HOW TO IMPROVE YOUR CHILDREN’S OPTIMUM HEALTH
December 01, 2022
Only 8.5% of children in Australia eat the recommended servings of daily fruit and vegetables. Likewise for Australian adults. That is only 9 out of every 100 people are eating for optimum health.
Optimum health means foods that give our body the best nutrients, vitamins, minerals, fibre and amazing natural plant phytochemicals for optimum energy, immunity, mental health, growth and development. Simply speaking, optimum health reduces future illness and disease.
If you grew up with a western culture of meat and three vegetables for dinner, the psychology of eating vegetables at dinner is likely embedded, and generally achieved by some people.
Here’s The Thing…
The biggest gains for our body is to eat significantly more vegetables at lunch and snacks. This is the biggest struggle for most people. And, this is also the biggest turn around factor for improvements in energy, mood and reduction in cravings.
In clinic, 95% of my clients typically eat three types of lunches, a ham and cheese sandwich, pasta or rice based leftover dinner, or a packaged snack food followed by a subsequent afternoon craving. No blame here, but can you see the pattern? Lunch typically contains very low vegetable content.
How Can We Turn This Around, For Optimum Health?

------------------------------------------------------------

> Task list
1. In the children's health article, copy the passage starting at "If you grew" and ending at "reduction in cravings.".
2. According to the children's health article, what percentage of children in Australia eat the recommended servings of daily fruit and vegetables?
3. For each statement, answer yes or no on whether it agrees with the children's health article, and quote the words that decide it.
(a) The biggest gains for the body come from eating significantly more vegetables at dinner.
(b) In clinic, 95% of the writer's clients typically eat one of three types of lunches.
(c) Lunch typically contains a high vegetable content.

> Dataset content
------------------------------------------------------------

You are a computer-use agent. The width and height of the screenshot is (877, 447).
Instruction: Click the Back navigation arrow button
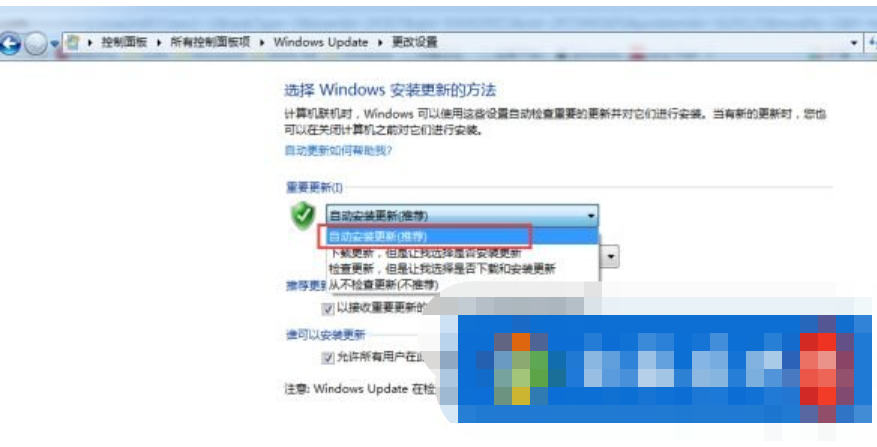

------------------------------------------------------------

> Answers by item
1.
If you grew up with a western culture of meat and three vegetables for dinner, the psychology of eating vegetables at dinner is likely embedded, and generally achieved by some people.
Here’s The Thing…
The biggest gains for our body is to eat significantly more vegetables at lunch and snacks. This is the biggest struggle for most people. And, this is also the biggest turn around factor for improvements in energy, mood and reduction in cravings.

2. 8.5%

3.
(a) No: "The biggest gains for our body is to eat significantly more vegetables at lunch and snacks."
(b) Yes: "In clinic, 95% of my clients typically eat three types of lunches"
(c) No: "Lunch typically contains very low vegetable content."